I chose the hand with the invisible truths, and filled it up with myself. There’s only me to hang things on, and only I am responsible for what I do and who I am. I can borrow bits of other people’s regard, but I face only myself in the mirror. I go forward, and I know that I’m facing in the direction I meant to, because with all these choices, then the one I chose can only be the right one.

I Wear My Life

July 14, 2007

He wears his life on his skin. The scars are his choices, his experiences, his collisions. I don’t know their origin, but I know how they feel under my fingers. The ridges, the pulls, the sudden change in texture, all signal to me where I am on the map of his body. The places where muscle has sagged, has loosened with age and with inactivity, everchanging, a new discovery each time we are together. I take his flesh in my teeth, not knowing how far they will sink into him, how much or little he will feel the pain. The softness of his belly I feel under my chin, a cushion that he has earned for me, over how long, I don’t know. The lines on his face I can take in with my eyes, but I don’t know to what extent they tell the story of a lifetime of excess, or whether they just tell me that he has relaxed into his years. The pouch under his chin I tease and sample with my tongue. The whiskers there have gradually lightened, whitened, coarsened, even in the months I have watched, tasted, absorbed. Sometimes I believe I know about what he is, what is in him, from these superficialities.
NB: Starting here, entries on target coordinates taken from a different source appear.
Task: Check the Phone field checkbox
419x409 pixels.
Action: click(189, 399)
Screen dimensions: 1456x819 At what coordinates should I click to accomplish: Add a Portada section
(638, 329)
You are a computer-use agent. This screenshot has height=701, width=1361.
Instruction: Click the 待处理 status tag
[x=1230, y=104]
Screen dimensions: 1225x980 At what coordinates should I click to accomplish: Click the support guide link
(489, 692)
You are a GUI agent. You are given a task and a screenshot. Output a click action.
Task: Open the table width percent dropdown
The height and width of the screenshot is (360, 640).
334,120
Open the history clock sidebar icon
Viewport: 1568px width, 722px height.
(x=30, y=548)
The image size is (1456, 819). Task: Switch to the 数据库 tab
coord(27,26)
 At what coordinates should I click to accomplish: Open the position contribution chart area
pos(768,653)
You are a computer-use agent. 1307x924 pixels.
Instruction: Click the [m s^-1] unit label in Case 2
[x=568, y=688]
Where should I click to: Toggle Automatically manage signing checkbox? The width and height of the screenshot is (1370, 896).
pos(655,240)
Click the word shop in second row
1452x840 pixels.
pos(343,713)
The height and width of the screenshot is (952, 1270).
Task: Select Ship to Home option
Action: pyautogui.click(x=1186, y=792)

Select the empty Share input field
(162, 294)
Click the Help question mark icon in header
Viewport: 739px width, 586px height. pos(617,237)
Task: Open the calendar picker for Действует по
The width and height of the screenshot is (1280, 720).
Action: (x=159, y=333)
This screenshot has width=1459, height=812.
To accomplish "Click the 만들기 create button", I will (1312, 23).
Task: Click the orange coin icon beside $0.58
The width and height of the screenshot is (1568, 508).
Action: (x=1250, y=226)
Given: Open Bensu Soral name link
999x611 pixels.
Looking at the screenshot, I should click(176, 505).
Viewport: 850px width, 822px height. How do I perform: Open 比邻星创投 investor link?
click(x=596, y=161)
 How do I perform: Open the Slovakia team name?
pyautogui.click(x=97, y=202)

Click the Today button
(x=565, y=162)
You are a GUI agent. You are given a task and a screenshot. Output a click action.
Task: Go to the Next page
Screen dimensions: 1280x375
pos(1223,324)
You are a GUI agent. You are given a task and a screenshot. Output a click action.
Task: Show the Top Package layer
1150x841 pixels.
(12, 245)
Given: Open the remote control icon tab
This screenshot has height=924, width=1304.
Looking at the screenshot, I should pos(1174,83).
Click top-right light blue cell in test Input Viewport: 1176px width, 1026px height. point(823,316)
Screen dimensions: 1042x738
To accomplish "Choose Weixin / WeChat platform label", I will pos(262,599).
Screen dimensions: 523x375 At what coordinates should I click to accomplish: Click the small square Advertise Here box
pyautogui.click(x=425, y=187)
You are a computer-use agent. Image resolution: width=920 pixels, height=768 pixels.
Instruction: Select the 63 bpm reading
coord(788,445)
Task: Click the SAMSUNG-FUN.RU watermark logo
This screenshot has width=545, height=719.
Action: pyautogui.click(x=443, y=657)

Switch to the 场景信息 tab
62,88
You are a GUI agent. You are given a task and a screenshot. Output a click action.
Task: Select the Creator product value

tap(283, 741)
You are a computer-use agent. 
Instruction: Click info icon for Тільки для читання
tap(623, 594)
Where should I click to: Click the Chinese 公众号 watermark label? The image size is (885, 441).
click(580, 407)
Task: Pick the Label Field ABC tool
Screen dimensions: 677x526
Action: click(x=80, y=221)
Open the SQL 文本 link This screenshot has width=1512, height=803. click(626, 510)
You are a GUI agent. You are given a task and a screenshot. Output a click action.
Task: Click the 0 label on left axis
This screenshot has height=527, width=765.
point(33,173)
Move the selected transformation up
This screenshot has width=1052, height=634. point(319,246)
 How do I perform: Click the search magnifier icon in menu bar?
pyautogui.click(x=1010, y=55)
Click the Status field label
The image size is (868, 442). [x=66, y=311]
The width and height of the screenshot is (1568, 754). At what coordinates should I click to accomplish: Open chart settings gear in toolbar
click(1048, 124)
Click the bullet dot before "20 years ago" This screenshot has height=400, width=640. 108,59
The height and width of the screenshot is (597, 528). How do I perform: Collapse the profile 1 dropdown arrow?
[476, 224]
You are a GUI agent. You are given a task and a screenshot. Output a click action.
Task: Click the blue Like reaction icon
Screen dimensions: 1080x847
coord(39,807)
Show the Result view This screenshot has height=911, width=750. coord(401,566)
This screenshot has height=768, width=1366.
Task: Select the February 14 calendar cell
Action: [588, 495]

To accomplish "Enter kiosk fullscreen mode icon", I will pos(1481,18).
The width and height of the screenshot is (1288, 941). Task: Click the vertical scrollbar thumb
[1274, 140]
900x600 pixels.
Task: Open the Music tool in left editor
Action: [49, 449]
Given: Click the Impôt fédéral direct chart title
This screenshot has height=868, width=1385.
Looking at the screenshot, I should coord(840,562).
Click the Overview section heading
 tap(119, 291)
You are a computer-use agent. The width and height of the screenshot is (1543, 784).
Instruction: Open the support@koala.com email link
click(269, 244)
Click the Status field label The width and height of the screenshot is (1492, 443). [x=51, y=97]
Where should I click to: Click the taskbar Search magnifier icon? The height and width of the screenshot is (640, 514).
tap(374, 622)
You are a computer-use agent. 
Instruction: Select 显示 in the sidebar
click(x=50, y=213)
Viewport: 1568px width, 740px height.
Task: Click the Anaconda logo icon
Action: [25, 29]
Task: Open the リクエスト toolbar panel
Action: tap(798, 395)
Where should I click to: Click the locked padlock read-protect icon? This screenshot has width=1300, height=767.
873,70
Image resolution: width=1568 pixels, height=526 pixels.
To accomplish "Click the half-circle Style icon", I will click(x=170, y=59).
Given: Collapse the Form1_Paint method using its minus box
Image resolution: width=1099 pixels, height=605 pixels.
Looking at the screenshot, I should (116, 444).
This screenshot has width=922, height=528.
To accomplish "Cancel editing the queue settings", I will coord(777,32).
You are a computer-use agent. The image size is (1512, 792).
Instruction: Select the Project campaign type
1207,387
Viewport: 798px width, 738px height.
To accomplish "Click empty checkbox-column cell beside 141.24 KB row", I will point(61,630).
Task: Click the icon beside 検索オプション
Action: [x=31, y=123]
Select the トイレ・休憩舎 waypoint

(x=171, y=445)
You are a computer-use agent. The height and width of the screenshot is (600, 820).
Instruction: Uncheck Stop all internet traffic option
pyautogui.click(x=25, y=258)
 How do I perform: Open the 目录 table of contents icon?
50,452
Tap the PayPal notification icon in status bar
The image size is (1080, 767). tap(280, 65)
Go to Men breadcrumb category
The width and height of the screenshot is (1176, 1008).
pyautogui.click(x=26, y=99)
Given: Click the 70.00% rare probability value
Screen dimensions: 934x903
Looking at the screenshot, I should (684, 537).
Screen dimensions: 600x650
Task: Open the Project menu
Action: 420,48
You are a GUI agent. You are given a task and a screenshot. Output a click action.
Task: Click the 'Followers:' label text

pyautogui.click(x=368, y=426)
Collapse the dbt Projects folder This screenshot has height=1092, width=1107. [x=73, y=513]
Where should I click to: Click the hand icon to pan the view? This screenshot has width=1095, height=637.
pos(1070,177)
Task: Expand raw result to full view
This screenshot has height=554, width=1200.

Likewise, the skin I present to him tells my own story, if he chooses to listen to it. The tiny marks above my lip and my eye hint that physical coordination may not be my strong suit. The lines on my breasts and belly are my battle scars, results of changing life conditions, changing priorities, changing sizes. The texture, colour, appearance of me have all changed and continue to change. Does he read me the way I read him? When he looks at me, touches me, tastes me, does he just note the signs of advancing age, of eventual decrepitude, or does he recognize and accept the gift of my body, such as it is, evidence of my own challenges, and experiences, and painfully earned minor wisdoms?